Pierwszy rozpocznie się o godzinie 15 przed Sejmem. - Na razie na Wiejskiej jest spokojnie. Trwa montaż sceny - relacjonował przed południem Mateusz Szmelter, reporter tvnwarszawa.pl.
Przed gmachem parlamentu już dzień wcześniej pojawiły się metalowe barierki. W sobotę nasz reporter relacjonował: - Ustawiony został metalowy, typowo barykadowy płot, który blokuje ulicę. Odgrodzono nim również wejścia do Sejmu - mówił Mateusz Szmelter.

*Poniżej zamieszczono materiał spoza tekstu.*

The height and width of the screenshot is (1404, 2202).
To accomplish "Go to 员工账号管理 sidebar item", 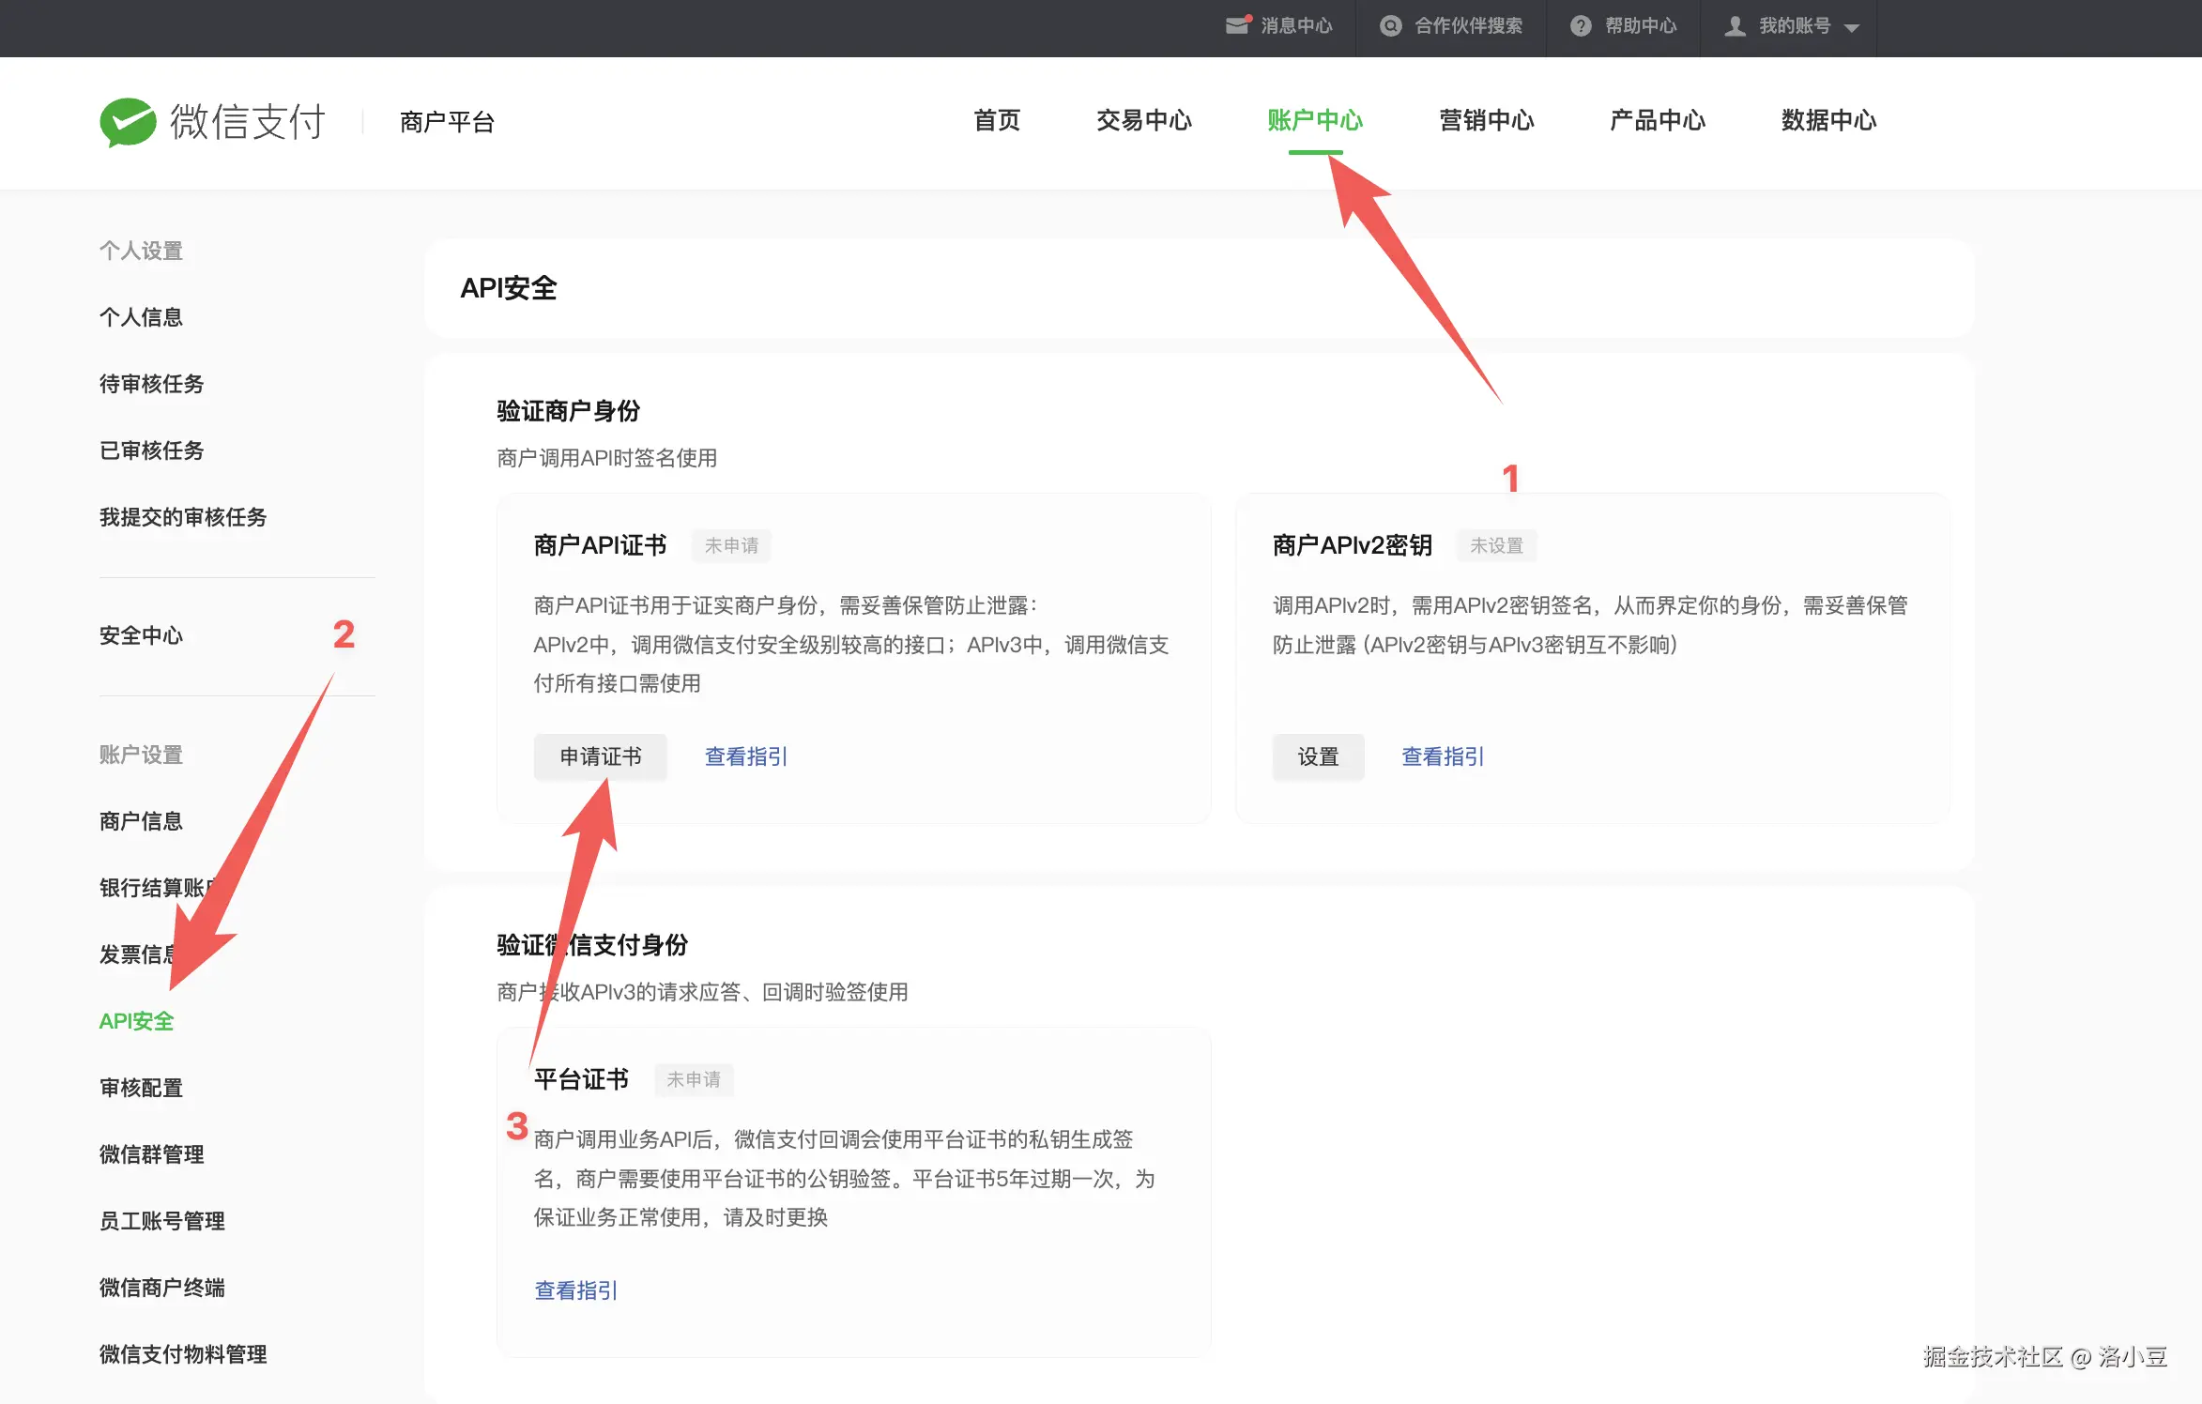I will coord(162,1221).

Świece wokół Sądu Najwyższego
Zgromadzenie przed Sejmem zostało oficjalnie zgłoszone do stołecznego ratusza. Organizatorzy zapowiadają, że potrwa do końca dnia, a udział w nim zapowiedzieli przedstawiciele opozycji i organizacji sprzeciwiających się zmianom w sądownictwie.
Zarejestrowane zostało też drugie zgromadzenie - o 21.00 na placu Krasińskich przed Sądem Najwyższym. Jego uczestnicy zgromadzą się żeby zapalić świece wokół siedziby SN.
Stowarzyszenie Iustitia napisało na swojej stronie: "Prosimy o: korzystanie wyłącznie ze świec; nieużywanie znaków czy emblematów; zajmowanie wyłącznie chodnika, a nie dróg wokół budynku SN. Jeśli ktoś nie może przyjechać do Warszawy, prosimy przyjść ze świecami pod siedzibę najbliższego sądu. Stwórzmy wokół budynku Sądu Najwyższego i sądów powszechnych łańcuch światła i czystych intencji!"
Sprzeciwiają się zmianom
To nie pierwsze protesty w tej sprawie. W sobotę przed Pałacem Prezydenckim spotkali się działacze i sympatycy partii Razem. Ci nie ukrywali, że sprzeciwiają się zmianom, które proponuje partia rządząca. "Wolne i uczciwe wybory są zagrożone (…). Nie możemy pozwalać na to, żeby pod ministrem Ziobrą powstała klika kolesi nazywana Izbą Dyscyplinarną" - przekonywali w zapowiedzi swojego protestu.